Yanıt: Türkiye AB'de, istikrar ve güvenliğimiz, ekonomik ve enerjiyle ilgili mülahazalarımız ve uygarlıklar arasında köprü oluşturmaya yönelik daha da önemli amaçlarımız için önemli bir stratejik ortaktır. Uzun bir işbirliği tarihimiz vardır. Türkiye hem NATO hem de Avrupa Konseyi'nin 50 yıldan fazla süredir üyesidir. AB ve Türkiye arasındaki Ortaklık Anlaşması 1963'te imzalanmış ve gümrük birliği 1995'te yürürlüğe girmiştir.
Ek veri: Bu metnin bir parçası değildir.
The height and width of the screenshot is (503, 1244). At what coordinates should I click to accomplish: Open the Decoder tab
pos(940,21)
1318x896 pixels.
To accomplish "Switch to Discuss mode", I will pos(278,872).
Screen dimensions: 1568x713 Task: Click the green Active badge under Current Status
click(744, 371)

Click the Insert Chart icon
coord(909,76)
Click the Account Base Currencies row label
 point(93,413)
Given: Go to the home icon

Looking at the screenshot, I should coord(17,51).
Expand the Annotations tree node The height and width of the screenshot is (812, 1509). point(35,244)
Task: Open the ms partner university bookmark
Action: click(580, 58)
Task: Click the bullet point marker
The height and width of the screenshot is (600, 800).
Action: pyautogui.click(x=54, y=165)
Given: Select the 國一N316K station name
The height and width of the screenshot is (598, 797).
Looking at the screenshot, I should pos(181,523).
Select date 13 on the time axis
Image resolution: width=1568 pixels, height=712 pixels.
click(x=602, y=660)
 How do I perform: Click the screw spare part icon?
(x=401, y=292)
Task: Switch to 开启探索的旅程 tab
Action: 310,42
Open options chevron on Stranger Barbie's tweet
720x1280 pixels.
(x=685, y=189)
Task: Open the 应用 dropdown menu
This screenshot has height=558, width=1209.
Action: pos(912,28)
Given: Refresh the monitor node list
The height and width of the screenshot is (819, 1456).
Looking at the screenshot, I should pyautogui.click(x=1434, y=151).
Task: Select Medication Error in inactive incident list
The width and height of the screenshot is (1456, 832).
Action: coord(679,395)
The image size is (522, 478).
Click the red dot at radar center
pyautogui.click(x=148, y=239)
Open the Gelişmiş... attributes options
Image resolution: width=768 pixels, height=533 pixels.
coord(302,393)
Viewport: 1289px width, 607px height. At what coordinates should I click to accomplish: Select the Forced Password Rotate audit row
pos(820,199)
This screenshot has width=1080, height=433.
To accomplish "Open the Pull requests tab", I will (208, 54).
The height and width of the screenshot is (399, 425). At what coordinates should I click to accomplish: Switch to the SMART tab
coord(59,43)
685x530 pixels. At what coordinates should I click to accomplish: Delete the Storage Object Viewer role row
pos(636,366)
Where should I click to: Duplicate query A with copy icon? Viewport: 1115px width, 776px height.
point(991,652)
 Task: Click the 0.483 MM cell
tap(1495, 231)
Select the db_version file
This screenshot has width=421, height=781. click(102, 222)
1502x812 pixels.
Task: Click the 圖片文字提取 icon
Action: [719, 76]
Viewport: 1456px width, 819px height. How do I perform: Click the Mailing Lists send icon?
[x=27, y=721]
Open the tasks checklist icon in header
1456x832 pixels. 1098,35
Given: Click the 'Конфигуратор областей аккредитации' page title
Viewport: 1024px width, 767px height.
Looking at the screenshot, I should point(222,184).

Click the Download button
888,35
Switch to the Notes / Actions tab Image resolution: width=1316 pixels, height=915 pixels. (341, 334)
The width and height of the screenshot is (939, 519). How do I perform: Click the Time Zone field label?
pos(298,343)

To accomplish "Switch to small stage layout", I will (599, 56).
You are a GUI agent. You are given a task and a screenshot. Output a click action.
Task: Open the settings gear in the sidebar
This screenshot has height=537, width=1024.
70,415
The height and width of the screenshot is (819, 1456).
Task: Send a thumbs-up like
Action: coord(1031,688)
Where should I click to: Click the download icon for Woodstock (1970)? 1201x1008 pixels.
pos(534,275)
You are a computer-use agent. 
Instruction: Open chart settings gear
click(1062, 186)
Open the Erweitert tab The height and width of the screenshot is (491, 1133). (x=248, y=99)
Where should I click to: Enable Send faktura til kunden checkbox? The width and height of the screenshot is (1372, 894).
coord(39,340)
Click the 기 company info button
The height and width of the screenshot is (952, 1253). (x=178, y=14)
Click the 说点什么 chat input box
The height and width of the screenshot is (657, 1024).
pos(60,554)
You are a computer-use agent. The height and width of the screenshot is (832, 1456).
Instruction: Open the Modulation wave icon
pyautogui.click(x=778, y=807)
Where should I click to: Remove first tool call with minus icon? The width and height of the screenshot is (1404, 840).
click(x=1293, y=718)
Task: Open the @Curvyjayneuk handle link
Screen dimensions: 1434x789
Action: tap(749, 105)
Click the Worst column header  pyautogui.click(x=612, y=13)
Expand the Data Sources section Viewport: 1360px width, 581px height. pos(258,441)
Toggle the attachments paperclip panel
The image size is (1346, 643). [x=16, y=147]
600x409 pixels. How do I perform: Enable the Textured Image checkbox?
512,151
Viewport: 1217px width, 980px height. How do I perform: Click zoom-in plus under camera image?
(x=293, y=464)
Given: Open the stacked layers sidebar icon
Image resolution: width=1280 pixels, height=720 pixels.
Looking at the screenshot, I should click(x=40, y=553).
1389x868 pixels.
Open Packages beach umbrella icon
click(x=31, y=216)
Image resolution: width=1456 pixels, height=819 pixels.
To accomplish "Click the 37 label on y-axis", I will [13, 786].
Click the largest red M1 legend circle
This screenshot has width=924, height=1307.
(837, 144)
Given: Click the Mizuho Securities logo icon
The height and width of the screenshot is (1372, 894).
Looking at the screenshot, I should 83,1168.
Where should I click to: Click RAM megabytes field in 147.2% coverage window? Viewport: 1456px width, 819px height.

2005'te katılım müzakerelerinin açılmasından itibaren AB üye devletleri Türkiye'nin Avrupa misyonunu tanımaya karar verdi. AB'ye katılmak için Türkiye öncelikle sıkı olan üyelik kriterlerini karşılamalıdır. Müzakerelerde atılacak adımlar Türkiye'nin zorunlu reformları gerçekleştirme kapasitesine bağlıdır. Birçok Avrupalı Türkiye'nin vatandaşlarının büyük çoğunluğunun Müslüman olmasından duydukları kaygıyı ortaya koymaktadırlar. AB dinden çok, insanın varlığına saygı, hukukun üstünlüğü, hoşgörü ve ayrımcılık karşıtı ortak değerler üzerine kurulmuştur. İbadet özgürlüğü ve azınlıkların korunması üyelik için ana kriterlerdendir. Bunlar da İslam ile tamamen uzlaşabilir.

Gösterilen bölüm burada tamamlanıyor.